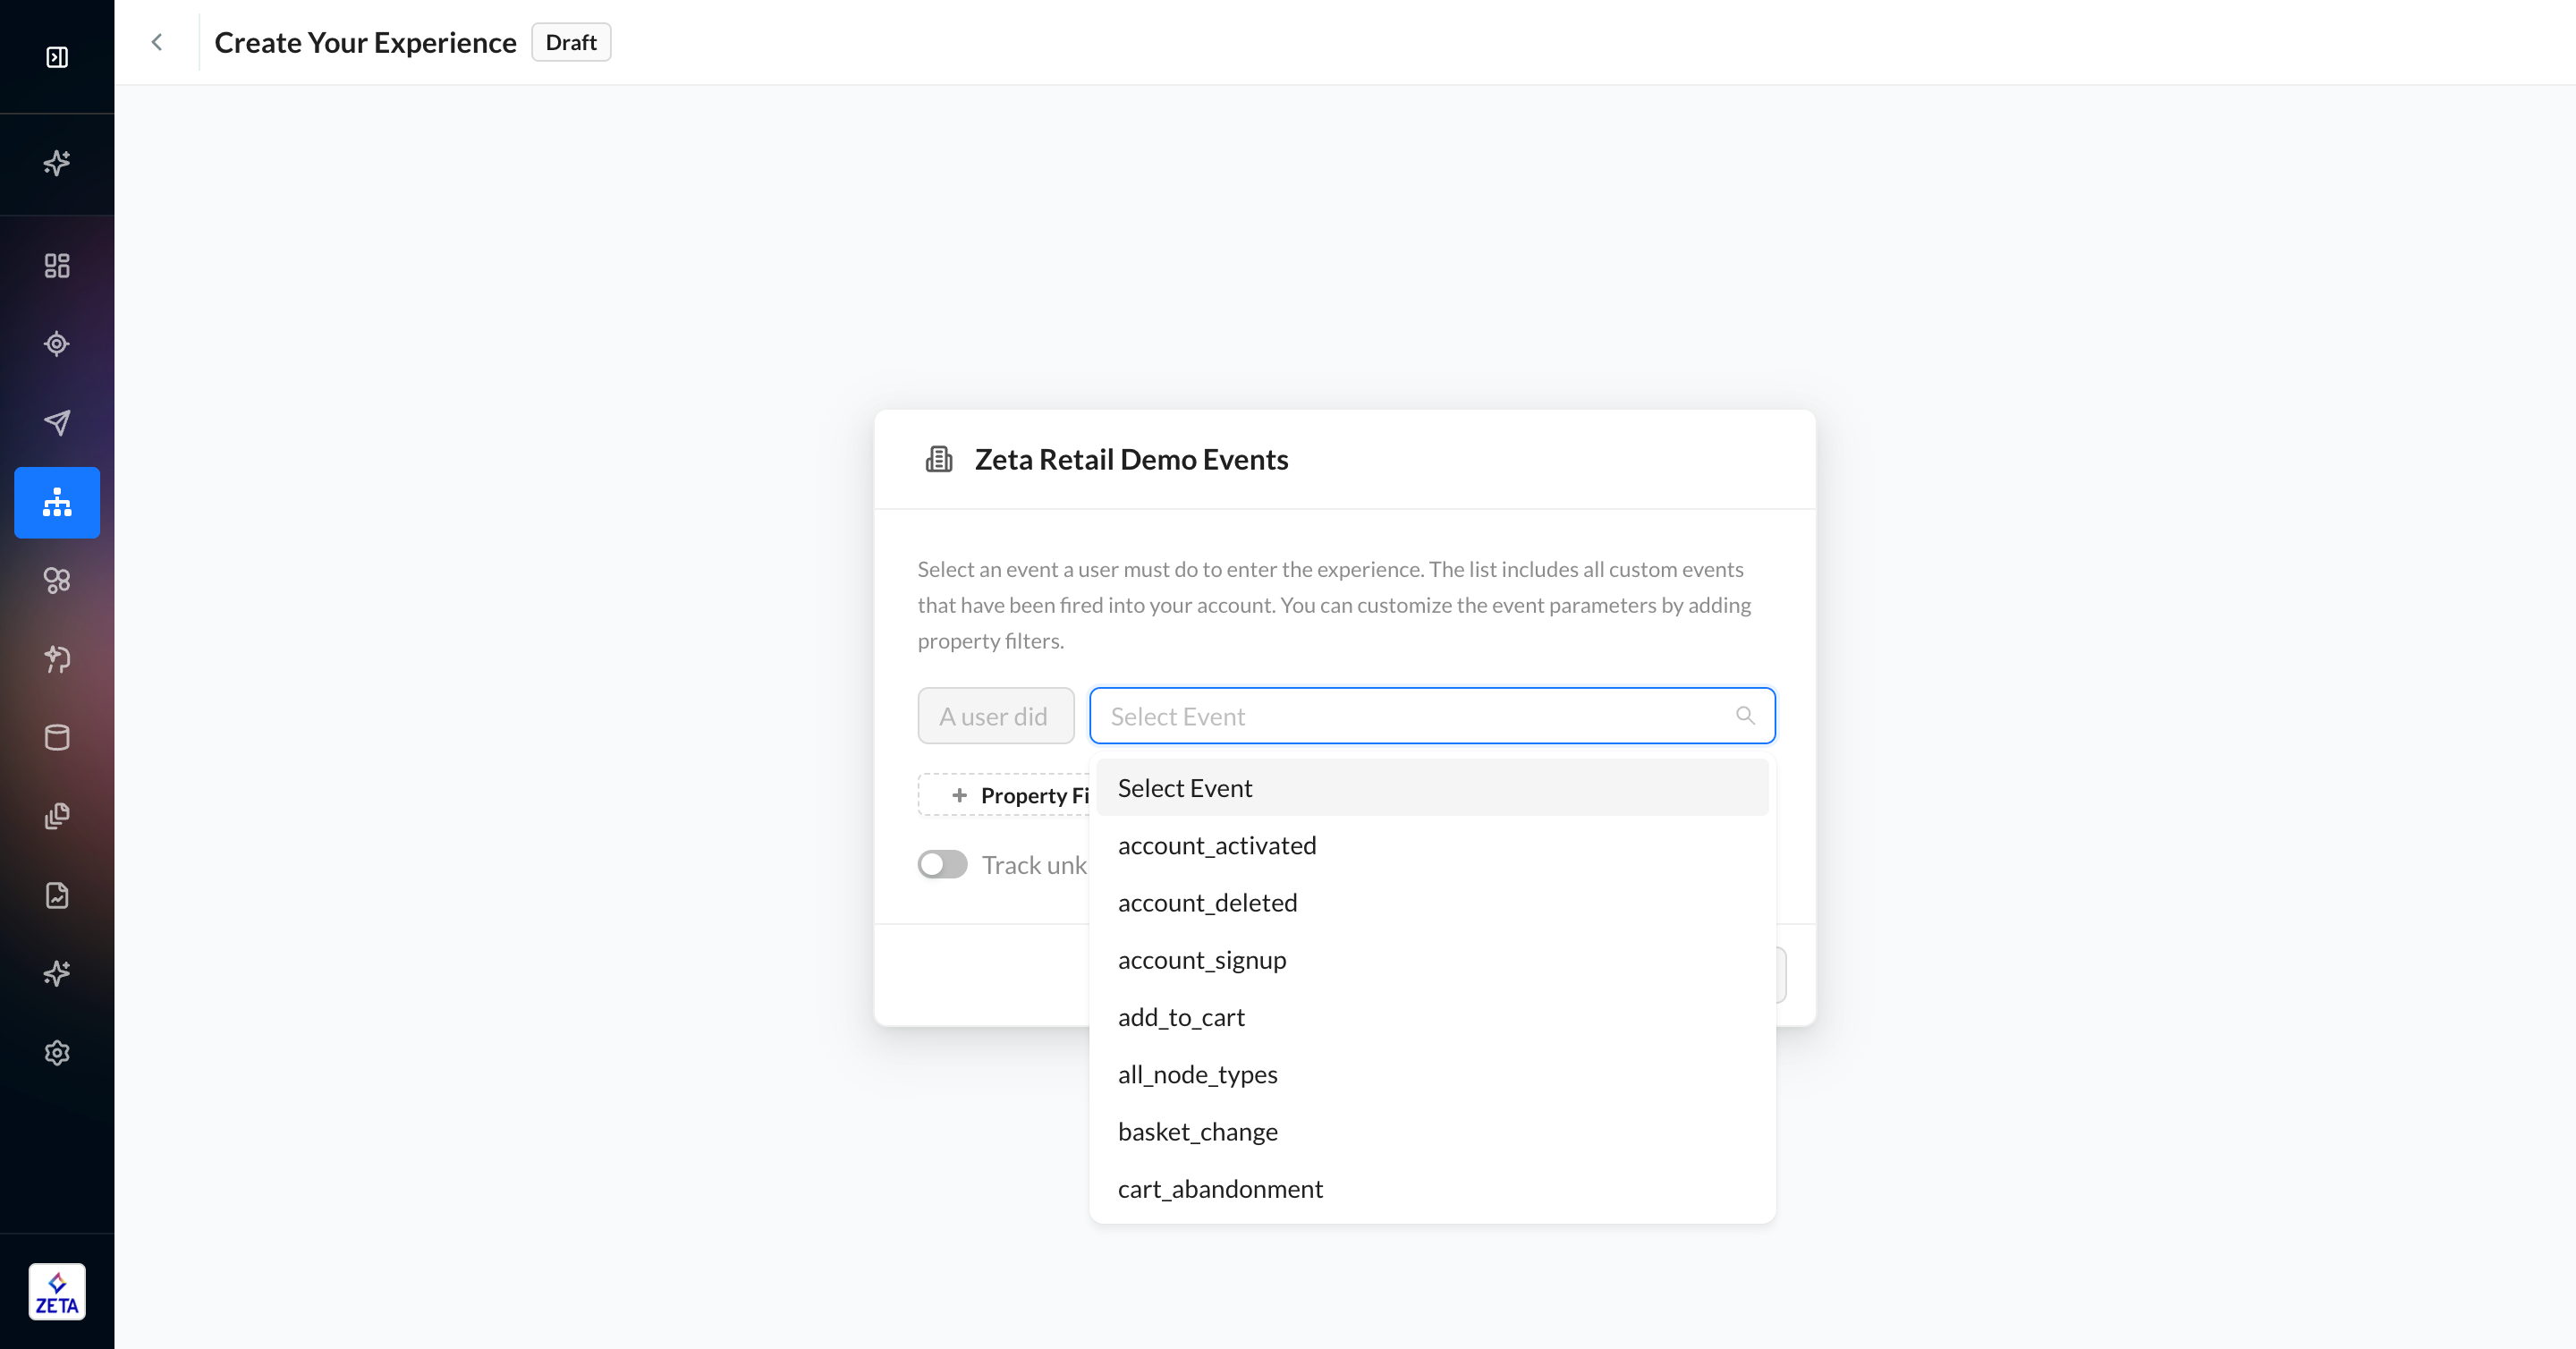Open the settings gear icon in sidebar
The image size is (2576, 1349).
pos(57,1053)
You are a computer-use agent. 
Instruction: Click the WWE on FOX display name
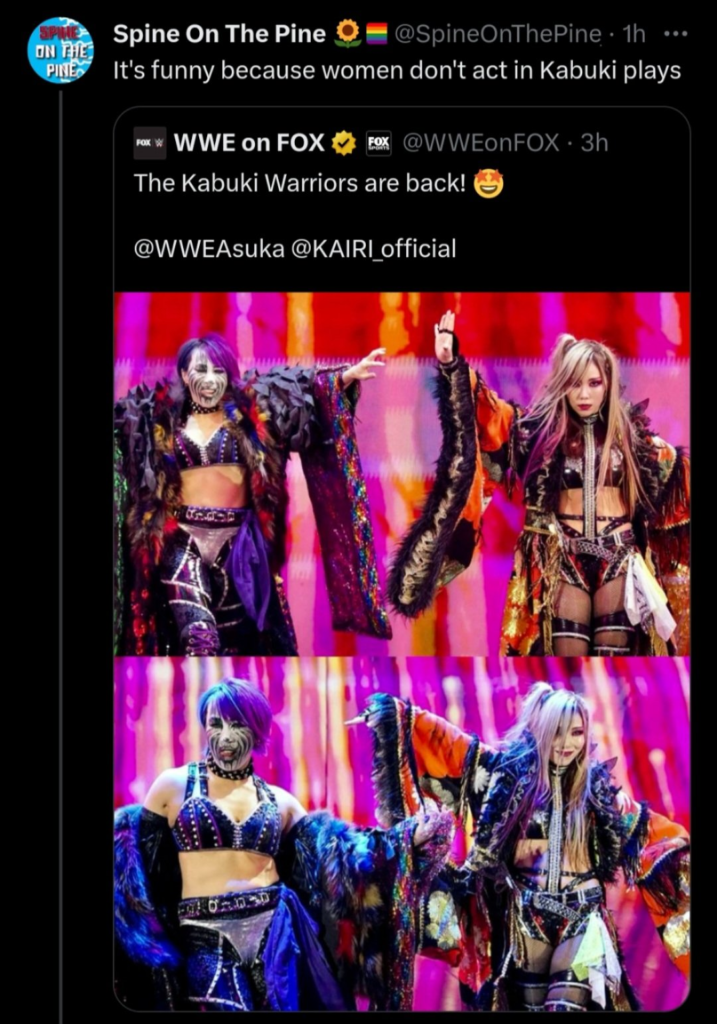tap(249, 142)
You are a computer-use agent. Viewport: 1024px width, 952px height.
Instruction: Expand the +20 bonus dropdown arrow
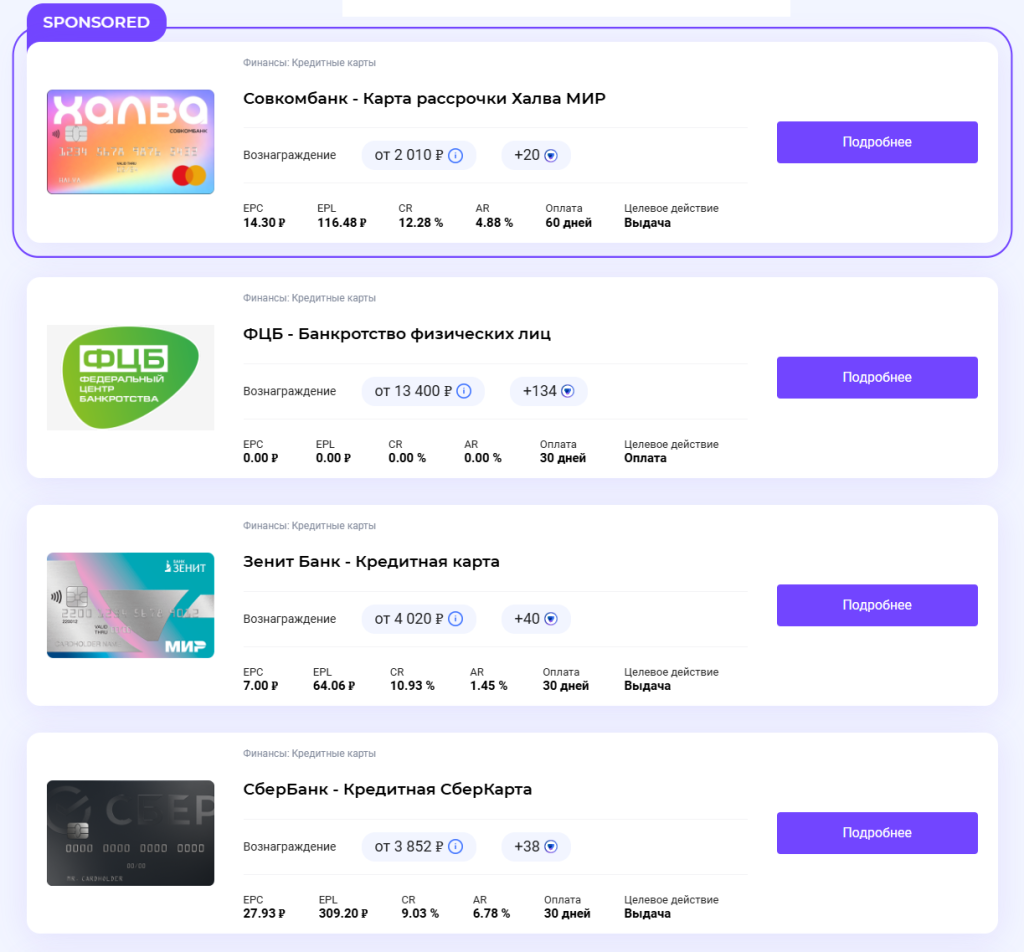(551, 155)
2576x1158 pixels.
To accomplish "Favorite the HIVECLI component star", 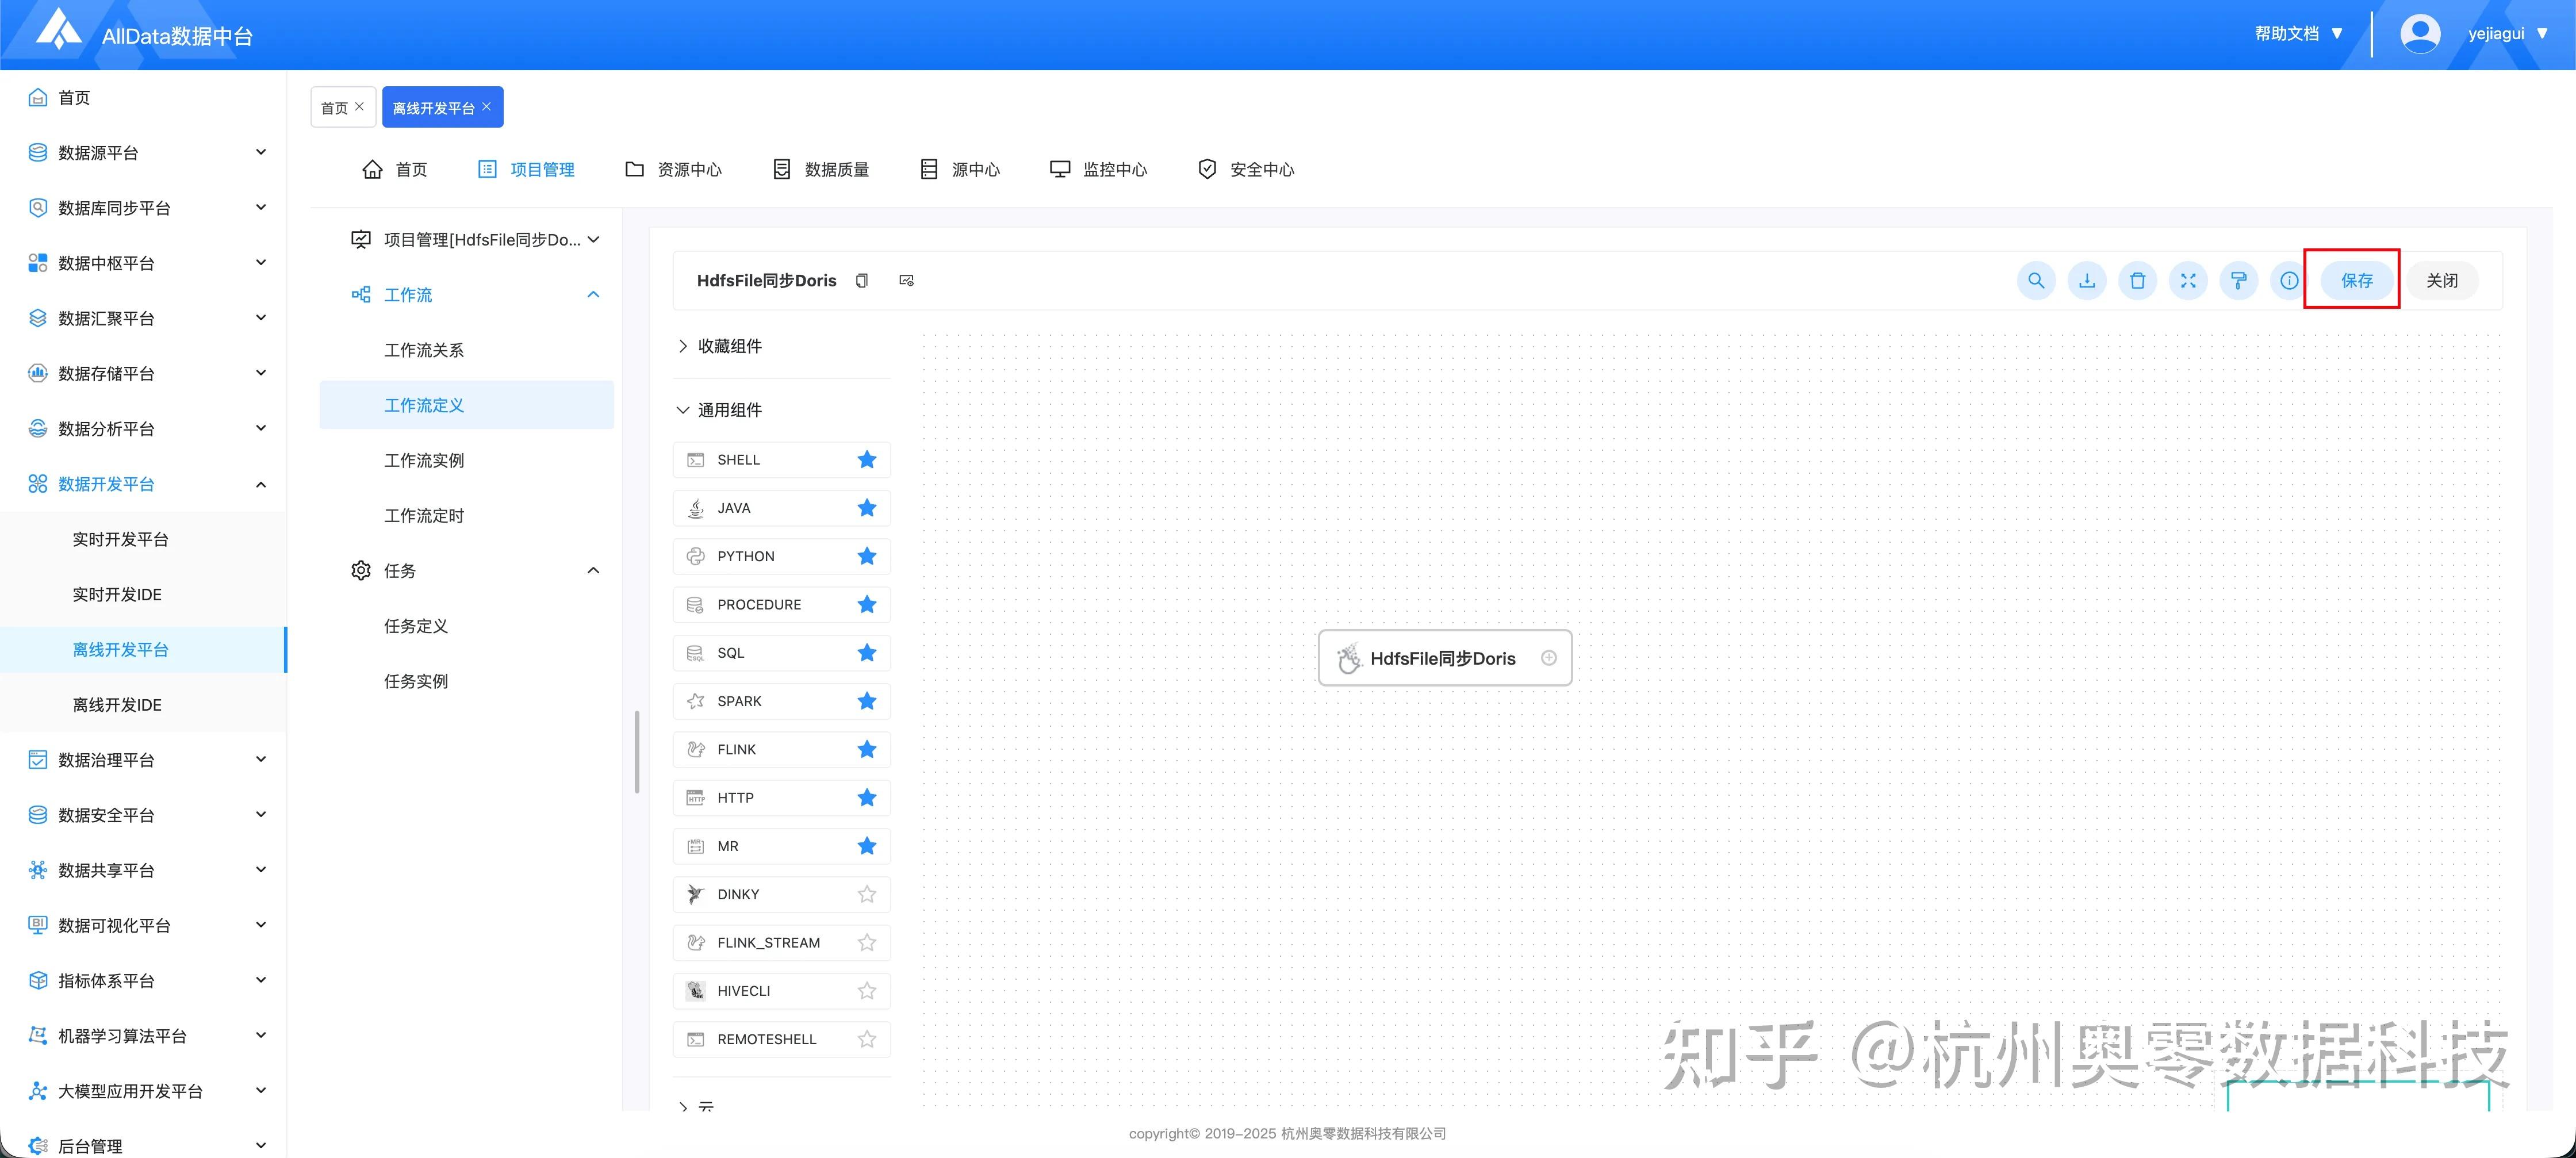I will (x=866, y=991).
---
To be done: Please extract each line of the records that contains the word "Instruction".

Worked answer:
Instruction: Click the WWE on FOX display name
Instruction: Expand the +20 bonus dropdown arrow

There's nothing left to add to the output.